▶ _Problem to solve_:
When you reach the line containing "Task: Click the filled" in the entries below, begin reproducing lines exactly, and stop once the line containing "Task: Click ColumnName header in IndexTable" is done.

* * * * * * *

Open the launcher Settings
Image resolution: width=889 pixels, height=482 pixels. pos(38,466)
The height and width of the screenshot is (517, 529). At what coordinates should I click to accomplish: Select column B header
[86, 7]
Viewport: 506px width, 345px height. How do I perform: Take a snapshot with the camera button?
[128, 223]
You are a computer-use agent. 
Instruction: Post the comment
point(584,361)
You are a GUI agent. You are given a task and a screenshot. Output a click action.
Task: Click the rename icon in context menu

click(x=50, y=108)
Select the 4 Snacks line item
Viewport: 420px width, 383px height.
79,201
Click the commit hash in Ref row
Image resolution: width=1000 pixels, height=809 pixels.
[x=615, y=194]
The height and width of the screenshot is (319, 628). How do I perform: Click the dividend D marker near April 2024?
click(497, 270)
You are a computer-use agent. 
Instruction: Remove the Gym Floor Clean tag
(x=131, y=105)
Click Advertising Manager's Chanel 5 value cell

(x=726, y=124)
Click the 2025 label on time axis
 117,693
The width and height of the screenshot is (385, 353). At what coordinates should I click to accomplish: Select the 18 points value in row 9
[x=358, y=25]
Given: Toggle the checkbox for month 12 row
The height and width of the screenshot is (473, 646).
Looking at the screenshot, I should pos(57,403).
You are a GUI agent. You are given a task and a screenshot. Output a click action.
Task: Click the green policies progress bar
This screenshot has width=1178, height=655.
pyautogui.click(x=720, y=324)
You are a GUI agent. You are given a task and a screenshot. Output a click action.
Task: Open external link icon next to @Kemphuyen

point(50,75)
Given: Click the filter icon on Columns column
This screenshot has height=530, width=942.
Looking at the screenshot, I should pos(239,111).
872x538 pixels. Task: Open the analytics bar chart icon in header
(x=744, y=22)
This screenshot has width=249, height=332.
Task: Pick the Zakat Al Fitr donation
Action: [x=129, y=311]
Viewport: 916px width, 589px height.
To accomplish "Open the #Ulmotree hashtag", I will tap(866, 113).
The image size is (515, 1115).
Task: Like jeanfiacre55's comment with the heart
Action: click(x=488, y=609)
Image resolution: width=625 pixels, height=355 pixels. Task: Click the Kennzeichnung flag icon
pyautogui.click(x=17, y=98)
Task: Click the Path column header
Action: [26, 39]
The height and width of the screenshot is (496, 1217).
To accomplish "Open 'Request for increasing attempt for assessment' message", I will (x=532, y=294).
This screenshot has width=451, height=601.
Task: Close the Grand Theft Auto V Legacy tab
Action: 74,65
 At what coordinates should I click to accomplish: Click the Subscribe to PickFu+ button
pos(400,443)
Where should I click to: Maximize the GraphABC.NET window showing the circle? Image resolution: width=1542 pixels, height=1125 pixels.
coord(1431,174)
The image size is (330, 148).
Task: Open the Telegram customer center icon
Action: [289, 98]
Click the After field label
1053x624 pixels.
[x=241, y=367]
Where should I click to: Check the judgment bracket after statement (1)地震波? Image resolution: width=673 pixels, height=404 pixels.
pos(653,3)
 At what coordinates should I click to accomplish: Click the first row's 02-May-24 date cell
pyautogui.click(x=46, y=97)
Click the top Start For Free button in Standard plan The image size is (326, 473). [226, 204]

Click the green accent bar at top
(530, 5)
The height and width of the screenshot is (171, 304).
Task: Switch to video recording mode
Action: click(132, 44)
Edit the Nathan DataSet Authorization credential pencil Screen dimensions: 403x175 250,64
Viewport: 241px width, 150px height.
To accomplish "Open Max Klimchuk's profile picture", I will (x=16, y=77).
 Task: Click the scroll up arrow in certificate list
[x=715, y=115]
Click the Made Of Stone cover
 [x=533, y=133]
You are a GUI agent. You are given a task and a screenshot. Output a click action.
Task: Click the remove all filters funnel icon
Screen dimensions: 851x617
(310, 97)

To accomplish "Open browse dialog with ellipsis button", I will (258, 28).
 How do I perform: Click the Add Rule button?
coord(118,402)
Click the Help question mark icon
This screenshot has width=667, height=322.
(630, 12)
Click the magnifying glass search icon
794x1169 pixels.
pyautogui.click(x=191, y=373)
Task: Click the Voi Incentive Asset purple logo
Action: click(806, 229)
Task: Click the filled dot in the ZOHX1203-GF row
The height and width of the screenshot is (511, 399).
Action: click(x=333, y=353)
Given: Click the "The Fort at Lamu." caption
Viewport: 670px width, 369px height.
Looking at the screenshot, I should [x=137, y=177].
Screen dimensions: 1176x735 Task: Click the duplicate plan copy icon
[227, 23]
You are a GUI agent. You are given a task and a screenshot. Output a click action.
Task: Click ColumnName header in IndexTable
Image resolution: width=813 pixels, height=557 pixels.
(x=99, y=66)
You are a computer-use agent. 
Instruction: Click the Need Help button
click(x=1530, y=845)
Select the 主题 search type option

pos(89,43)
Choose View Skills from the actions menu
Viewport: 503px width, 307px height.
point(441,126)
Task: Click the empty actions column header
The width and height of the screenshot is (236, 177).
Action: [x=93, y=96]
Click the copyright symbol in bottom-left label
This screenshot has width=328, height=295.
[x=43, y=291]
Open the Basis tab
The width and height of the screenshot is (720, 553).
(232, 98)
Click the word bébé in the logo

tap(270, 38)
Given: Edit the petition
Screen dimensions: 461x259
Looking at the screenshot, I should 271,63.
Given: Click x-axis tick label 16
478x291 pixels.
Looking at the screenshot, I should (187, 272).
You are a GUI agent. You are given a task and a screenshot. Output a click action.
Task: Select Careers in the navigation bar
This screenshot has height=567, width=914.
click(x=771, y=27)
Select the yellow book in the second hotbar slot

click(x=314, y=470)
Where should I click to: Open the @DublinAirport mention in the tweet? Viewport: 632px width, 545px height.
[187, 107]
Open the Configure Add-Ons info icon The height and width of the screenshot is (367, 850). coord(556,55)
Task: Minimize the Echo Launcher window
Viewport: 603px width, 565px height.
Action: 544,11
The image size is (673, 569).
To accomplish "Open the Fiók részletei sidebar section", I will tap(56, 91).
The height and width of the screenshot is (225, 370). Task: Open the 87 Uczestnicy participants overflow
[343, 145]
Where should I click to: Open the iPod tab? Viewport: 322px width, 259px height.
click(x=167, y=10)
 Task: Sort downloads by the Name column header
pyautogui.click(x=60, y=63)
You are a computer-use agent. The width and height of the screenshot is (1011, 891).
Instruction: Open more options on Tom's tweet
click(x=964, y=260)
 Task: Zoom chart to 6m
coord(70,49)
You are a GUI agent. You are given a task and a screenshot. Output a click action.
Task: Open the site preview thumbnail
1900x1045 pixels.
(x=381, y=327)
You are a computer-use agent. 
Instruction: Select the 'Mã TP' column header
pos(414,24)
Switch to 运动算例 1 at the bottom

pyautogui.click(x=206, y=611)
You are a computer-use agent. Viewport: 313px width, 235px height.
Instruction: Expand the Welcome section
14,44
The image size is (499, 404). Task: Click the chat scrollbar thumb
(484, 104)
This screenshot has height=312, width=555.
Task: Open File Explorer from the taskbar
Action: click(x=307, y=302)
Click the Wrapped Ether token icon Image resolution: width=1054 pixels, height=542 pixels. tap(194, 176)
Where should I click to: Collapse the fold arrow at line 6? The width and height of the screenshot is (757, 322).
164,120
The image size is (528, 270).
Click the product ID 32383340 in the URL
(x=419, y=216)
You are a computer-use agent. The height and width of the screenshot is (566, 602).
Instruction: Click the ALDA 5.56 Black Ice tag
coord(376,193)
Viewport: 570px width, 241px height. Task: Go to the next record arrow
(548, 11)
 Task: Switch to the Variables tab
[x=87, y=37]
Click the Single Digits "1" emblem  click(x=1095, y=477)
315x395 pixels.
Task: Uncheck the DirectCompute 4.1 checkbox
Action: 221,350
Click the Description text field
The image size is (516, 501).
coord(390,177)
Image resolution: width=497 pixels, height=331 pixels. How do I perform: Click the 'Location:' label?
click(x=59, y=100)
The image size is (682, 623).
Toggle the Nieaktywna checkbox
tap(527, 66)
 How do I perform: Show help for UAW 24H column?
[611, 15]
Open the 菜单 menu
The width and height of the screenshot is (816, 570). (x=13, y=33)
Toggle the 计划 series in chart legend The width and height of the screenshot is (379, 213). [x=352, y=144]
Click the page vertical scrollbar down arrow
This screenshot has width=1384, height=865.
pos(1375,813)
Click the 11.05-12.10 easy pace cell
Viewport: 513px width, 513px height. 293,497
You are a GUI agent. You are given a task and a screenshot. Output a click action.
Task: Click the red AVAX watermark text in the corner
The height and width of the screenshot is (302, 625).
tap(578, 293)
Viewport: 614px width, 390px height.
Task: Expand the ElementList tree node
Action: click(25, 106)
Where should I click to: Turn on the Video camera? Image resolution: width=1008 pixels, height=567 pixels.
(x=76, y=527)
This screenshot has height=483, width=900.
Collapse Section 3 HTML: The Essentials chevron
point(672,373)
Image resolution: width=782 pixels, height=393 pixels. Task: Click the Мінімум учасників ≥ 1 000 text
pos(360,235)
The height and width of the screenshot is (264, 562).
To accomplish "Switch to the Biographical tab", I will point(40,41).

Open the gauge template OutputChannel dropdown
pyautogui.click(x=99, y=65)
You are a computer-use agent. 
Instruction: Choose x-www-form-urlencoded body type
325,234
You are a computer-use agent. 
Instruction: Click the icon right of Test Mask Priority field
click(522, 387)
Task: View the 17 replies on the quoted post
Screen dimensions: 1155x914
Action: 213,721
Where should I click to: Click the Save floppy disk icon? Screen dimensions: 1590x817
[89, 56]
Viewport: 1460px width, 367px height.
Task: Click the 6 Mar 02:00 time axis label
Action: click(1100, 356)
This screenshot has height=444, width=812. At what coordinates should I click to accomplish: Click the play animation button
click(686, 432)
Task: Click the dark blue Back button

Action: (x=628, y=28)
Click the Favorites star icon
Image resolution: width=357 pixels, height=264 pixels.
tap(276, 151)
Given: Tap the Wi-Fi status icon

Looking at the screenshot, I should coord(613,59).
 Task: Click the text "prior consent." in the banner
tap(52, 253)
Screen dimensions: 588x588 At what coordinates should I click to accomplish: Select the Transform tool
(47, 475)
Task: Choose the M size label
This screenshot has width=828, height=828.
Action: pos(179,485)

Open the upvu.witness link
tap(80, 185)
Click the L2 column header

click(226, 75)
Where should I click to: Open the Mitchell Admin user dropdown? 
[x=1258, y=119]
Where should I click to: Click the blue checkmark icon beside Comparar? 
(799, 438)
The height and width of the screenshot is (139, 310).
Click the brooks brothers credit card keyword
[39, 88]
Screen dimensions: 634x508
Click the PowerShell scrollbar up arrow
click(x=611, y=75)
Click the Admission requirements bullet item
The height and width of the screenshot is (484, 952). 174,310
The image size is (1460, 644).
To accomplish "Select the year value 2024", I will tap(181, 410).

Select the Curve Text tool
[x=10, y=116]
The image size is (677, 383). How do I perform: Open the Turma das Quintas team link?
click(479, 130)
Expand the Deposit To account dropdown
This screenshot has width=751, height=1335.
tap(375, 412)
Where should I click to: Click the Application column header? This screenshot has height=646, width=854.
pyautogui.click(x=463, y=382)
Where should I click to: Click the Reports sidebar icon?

* * * * * * *

▶ _Solution to this exercise_:
Task: Click the filled dot in the ZOHX1203-GF row
The height and width of the screenshot is (511, 399).
Action: click(x=333, y=353)
Given: Click the "The Fort at Lamu." caption
Viewport: 670px width, 369px height.
Looking at the screenshot, I should [x=137, y=177].
Screen dimensions: 1176x735 Task: Click the duplicate plan copy icon
[227, 23]
You are a GUI agent. You are given a task and a screenshot. Output a click action.
Task: Click ColumnName header in IndexTable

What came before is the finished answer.